Professor Delbourgo claims that Sloane responded solicitously to white patients’ complaints, but repeatedly challenged slaves’ statements about their health.

“Nowhere in the case histories does he acknowledge the miseries suffered by the enslaved,” he writes. “While he ministered with care and respect to while alcoholics, he scorned slaves’ troubles and sought to force them back to work for his planter friends.”

He gives the example Sloane recorded of one ‘lusty negro footman’ who had been ordered to intercept some pirates carrying looted silver but ‘pretended’ to be sick and begged off by ‘dissembling himself in a great agony’.

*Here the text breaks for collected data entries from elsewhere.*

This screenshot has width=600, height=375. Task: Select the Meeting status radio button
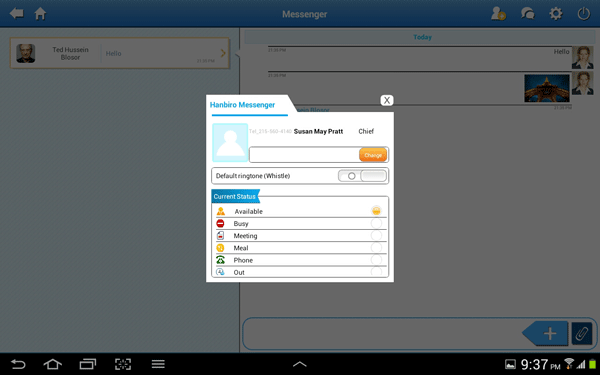pyautogui.click(x=376, y=235)
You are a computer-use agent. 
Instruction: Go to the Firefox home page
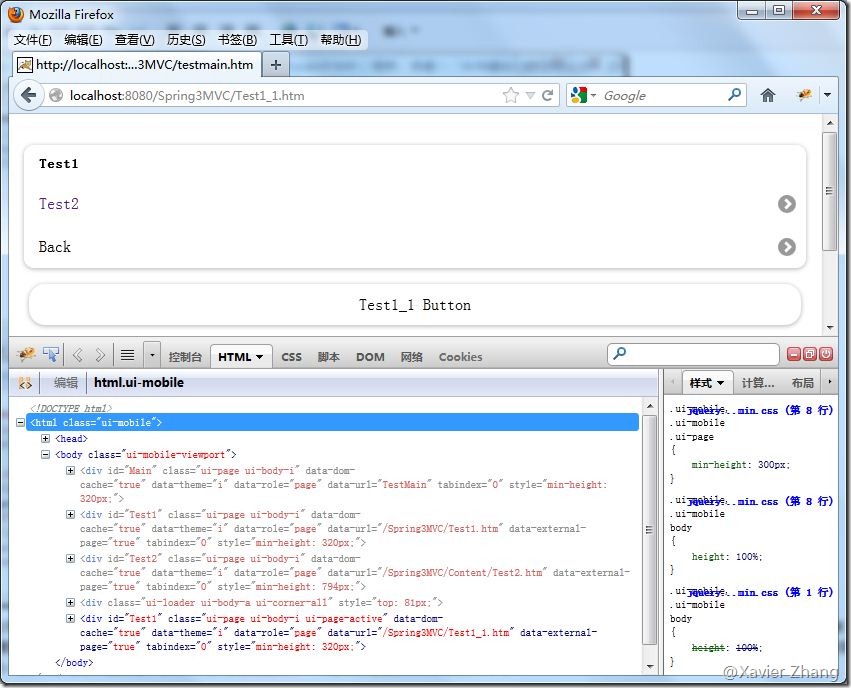tap(768, 96)
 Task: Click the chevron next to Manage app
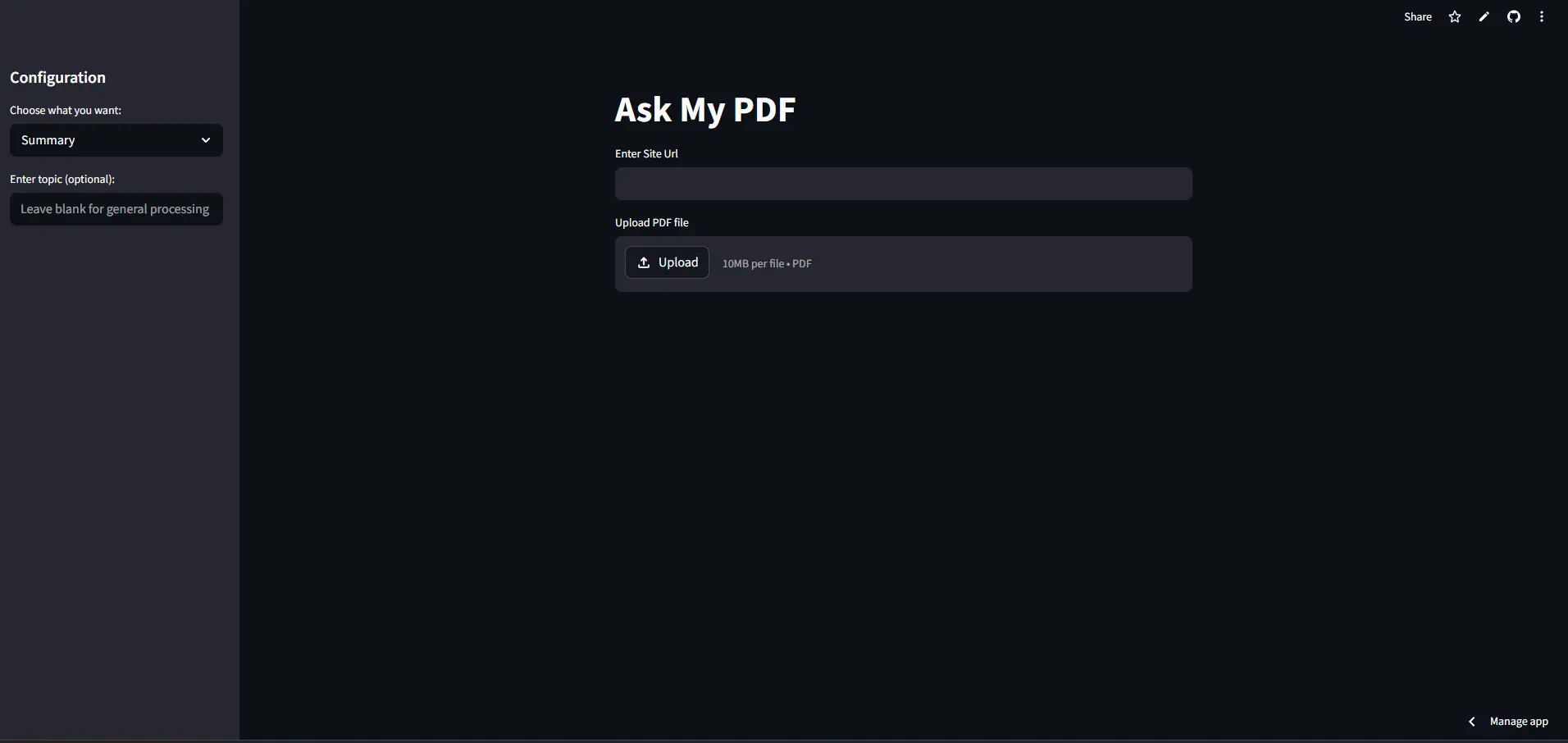1472,722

Delbourgo comments: “Having evidently absorbed the instinctive violence towards slaves of his planter hosts, Sloane sent for a ‘frying-pan with burning coals’ to be applied to Emmanuel’s head and ‘candles to be lit at his hands and feet’ — a tactic that mimicked whites’ methods for torturing and executing slaves’.”

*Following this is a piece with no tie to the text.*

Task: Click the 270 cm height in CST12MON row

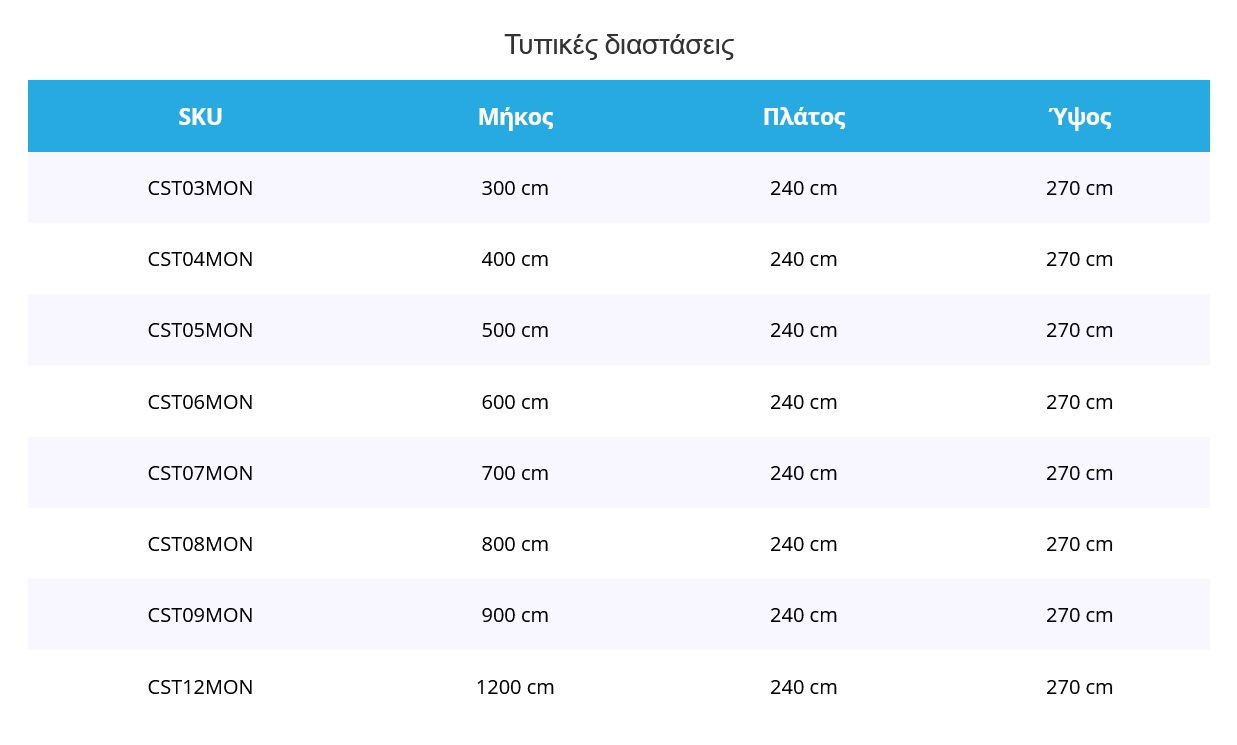Action: coord(1080,687)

Speaking ahead of his book’s official launch next week, the professor acknowledges that Sloane’s interaction with the Jamaican slaves should be taken in context .

“He is absolutely a man of his time,” he says. “But at the end of the 17th century there were people writing on the horrors and evils of slavery. It was possible to react that way.”

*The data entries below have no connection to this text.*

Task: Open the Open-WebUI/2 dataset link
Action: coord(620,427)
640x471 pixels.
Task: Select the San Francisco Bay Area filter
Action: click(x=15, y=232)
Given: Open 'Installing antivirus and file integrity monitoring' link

On Sloane’s personality, the author wants us to make up our own mind. But he believes a certain amount of Irish charm helped him build on connections on London after his early years in Killyleagh.

“He came from a family where his parents were servants to aristocrats,” he explains. “It meant he grew up rather at ease with people from different classes.”

In his book he also notes: “Most importantly, Ulster was where Sloane discovered the natural world and was first captivated by the prospect of its possession. He marvelled at the flora and fauna around Killyleagh, at the western edge of Strangford Lough, not far from the Irish Sea. The eggs he and his companions took from the seagulls probably came from the nearby Copeland Islands.

“The Hamiltons likely gave him his first intellectual exposure by granting access to their library at Killyleagh Castle, and although no record of what he read survives there, the young Protestant Sloane surely read his bible. This heritage would have rooted in him a tradition of Christian reverence for the natural world but it would also have given him a sense of duty to use it for human advantage.”

On the cusp between the pre and post enlightenment mind, Professor Delbourgo believes Sloane hasn’t got the recognition he deserves. And it is partly, it seems, because his fingers were in so many pies.

“These different areas are now studied separately,” he explains. “He became very out of date. It was before more modern forms of science and it came to be seen odd that someone would collect plants and fish and anatomical curiosities.

“I think he is a very important figure. I cannot really make him a hero or a villain. What I have done is connect certain phases of history we don’t usually connect.

You certainly can’t dismiss him. I wanted to make him a much more compelling figure for history to embrace.”

Perhaps this totemic figure softened with age, as Sloane was reported to have given the poor free medical treatment. He was also a founding governor of the Foundling Hospital, the nation’s first institution to care for abandoned children.

His biggest legacy was, however, his books, manus, prints, drawings, flora, fauna, medals, coins, seals, cameos and other curiosities which he bequeathed to the nation at the end of his life. The collection was bought by an act of Parliament to become the core collection of the British Museum, founding the world’s first free national public museum.

For Professor Delbourgo it’s a gift that has been greatly overlooked. He concludes: “There was nothing inevitable about the creation of public museums, and there is nothing inevitable about their survival: in a political environment where public goods are increasingly privatised, Sloane’s legacy of free access must be championed rather than take for granted.”